# Task brief:
Everything from the line containing "Instruction: Choose the Ellipse tool" through the line containing "You are a computer-use agent. 1546x1397" should be repeated exactly, and nothing else from the data.

# Supplied records:
++++++
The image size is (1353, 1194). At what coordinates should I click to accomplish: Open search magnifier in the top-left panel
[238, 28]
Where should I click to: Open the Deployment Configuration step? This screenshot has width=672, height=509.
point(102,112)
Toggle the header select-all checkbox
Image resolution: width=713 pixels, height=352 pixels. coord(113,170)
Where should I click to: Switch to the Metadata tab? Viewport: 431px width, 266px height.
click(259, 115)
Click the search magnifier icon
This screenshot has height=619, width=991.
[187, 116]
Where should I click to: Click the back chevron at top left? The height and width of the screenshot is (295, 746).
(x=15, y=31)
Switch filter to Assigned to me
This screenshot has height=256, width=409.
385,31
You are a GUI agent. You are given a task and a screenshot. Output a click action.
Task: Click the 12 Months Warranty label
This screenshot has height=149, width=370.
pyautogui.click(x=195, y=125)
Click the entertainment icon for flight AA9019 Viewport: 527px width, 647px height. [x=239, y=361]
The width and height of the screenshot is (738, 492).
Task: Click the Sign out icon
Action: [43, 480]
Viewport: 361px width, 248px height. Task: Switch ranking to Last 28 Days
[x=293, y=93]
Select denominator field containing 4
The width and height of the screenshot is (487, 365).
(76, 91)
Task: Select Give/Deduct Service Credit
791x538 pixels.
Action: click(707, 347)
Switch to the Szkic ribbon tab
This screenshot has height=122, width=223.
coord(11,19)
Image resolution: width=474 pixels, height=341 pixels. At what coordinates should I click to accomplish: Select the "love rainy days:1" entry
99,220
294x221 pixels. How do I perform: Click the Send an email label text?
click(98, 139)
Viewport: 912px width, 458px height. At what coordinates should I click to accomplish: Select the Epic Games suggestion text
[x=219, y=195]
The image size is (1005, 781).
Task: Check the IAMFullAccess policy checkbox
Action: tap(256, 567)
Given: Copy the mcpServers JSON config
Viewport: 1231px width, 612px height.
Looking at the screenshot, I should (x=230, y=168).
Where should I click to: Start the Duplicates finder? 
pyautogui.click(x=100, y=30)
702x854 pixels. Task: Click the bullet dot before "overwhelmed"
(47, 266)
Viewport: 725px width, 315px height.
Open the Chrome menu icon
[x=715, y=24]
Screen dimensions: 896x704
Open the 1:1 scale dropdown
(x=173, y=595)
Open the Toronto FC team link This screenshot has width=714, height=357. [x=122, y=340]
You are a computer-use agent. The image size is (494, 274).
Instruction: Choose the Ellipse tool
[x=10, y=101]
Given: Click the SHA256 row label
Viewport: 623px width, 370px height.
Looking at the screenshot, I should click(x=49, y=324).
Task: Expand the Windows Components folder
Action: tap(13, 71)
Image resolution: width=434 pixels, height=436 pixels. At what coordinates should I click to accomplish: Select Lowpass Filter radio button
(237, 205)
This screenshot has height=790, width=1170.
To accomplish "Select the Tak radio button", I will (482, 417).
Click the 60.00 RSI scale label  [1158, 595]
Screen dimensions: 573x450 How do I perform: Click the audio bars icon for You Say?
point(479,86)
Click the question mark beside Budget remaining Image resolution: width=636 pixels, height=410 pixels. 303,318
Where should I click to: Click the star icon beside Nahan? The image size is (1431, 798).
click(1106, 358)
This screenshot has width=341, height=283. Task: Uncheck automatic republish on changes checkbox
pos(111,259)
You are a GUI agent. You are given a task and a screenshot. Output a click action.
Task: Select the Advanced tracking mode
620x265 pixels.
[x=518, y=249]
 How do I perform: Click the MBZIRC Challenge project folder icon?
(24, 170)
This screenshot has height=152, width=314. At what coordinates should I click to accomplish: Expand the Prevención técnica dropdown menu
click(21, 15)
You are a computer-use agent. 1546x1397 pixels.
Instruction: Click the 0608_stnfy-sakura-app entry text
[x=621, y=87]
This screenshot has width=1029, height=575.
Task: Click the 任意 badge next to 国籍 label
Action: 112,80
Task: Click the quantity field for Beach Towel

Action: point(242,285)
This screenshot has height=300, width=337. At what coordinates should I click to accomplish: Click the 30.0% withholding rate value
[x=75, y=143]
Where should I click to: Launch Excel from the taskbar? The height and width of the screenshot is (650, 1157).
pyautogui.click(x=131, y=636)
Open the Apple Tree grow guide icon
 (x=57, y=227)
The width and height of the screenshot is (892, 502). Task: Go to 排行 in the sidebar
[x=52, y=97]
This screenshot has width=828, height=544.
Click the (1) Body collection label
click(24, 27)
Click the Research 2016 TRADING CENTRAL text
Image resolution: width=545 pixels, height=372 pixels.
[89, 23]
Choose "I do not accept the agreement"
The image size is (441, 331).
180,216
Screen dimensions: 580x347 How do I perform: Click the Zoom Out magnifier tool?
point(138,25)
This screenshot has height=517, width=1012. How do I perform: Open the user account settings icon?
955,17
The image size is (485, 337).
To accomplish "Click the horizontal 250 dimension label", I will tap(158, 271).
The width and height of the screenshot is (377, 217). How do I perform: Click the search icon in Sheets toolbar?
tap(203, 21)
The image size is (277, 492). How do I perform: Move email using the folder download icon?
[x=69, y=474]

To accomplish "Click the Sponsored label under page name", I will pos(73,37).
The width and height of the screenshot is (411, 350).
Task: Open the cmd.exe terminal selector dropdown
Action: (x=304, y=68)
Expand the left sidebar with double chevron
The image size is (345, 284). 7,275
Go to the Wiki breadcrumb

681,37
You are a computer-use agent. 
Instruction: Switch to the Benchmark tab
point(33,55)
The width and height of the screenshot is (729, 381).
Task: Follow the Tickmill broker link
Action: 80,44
++++++
# Written solution:
Instruction: Choose the Ellipse tool
[x=10, y=101]
Given: Click the SHA256 row label
Viewport: 623px width, 370px height.
Looking at the screenshot, I should click(x=49, y=324).
Task: Expand the Windows Components folder
Action: tap(13, 71)
Image resolution: width=434 pixels, height=436 pixels. At what coordinates should I click to accomplish: Select Lowpass Filter radio button
(237, 205)
This screenshot has height=790, width=1170.
To accomplish "Select the Tak radio button", I will (482, 417).
Click the 60.00 RSI scale label  [1158, 595]
Screen dimensions: 573x450 How do I perform: Click the audio bars icon for You Say?
point(479,86)
Click the question mark beside Budget remaining Image resolution: width=636 pixels, height=410 pixels. 303,318
Where should I click to: Click the star icon beside Nahan? The image size is (1431, 798).
click(1106, 358)
This screenshot has width=341, height=283. Task: Uncheck automatic republish on changes checkbox
pos(111,259)
You are a GUI agent. You are given a task and a screenshot. Output a click action.
Task: Select the Advanced tracking mode
620x265 pixels.
[x=518, y=249]
 How do I perform: Click the MBZIRC Challenge project folder icon?
(24, 170)
This screenshot has height=152, width=314. At what coordinates should I click to accomplish: Expand the Prevención técnica dropdown menu
click(21, 15)
You are a computer-use agent. 1546x1397 pixels.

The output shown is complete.